**Aim of the exercise**: In the post on using GnuPG with OpenSSH, which device is named as an example of an OpenPGP smartcard?

Using GnuPG with OpenSSH
In this post we will see how to configure and use GnuPG keys for authentication against remote OpenSSH servers.
It is by no means an introduction or detailed guide on using GnuPG in general, but rather it focuses only on the steps you need to perform in order to start using your GPG keys for SSH authentication.
In case you are new to GnuPG, and don’t know what it stands for or what it is being used for, I’d recommend that you visit the following links and get yourself familiar with it.
The nice thing about using GnuPG keys for SSH authentication is that it makes key management less painful. You only have to worry about one tool for key generation and management. If you are already using GnuPG for encryption or digital signatures, it makes more sense to use GnuPG for managing your OpenSSH keys as well. You can also transfer your GnuPG keys to an OpenPGP smartcard (such as the Yubikey) as well, and not have to worry about someone stealing your keys.
The steps from this post have been tested on an Arch Linux system with
gpg
version 2.2.20
.
> uname -a
Linux nr200p.internal 6.1.6-arch1-1 #1 SMP PREEMPT_DYNAMIC Sat, 14 Jan 2023 13:09:35 +0000 x86_64 GNU/Linux
> gpg --version
gpg (GnuPG) 2.2.40
libgcrypt 1.10.1-unknown
Copyright (C) 2022 g10 Code GmbH
License GNU GPL-3.0-or-later <https://gnu.org/licenses/gpl.html>
This is free software: you are free to change and redistribute it.
There is NO WARRANTY, to the extent permitted by law.

**Data shown**:
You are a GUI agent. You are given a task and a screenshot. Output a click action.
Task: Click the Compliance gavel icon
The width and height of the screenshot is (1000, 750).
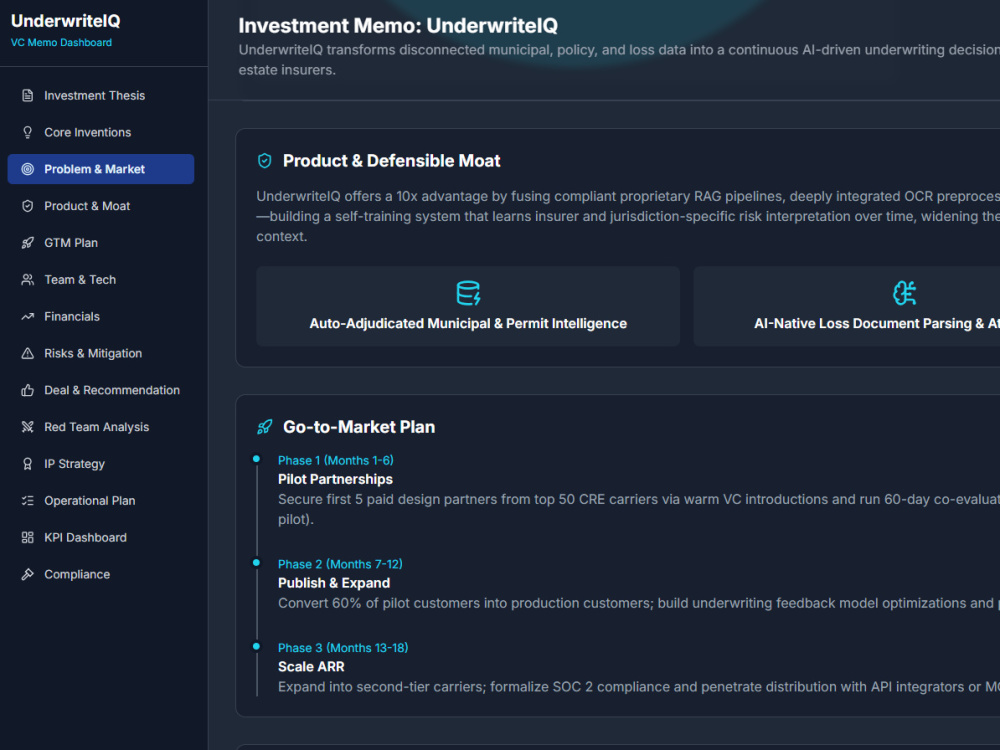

**Exercise response**: The Yubikey.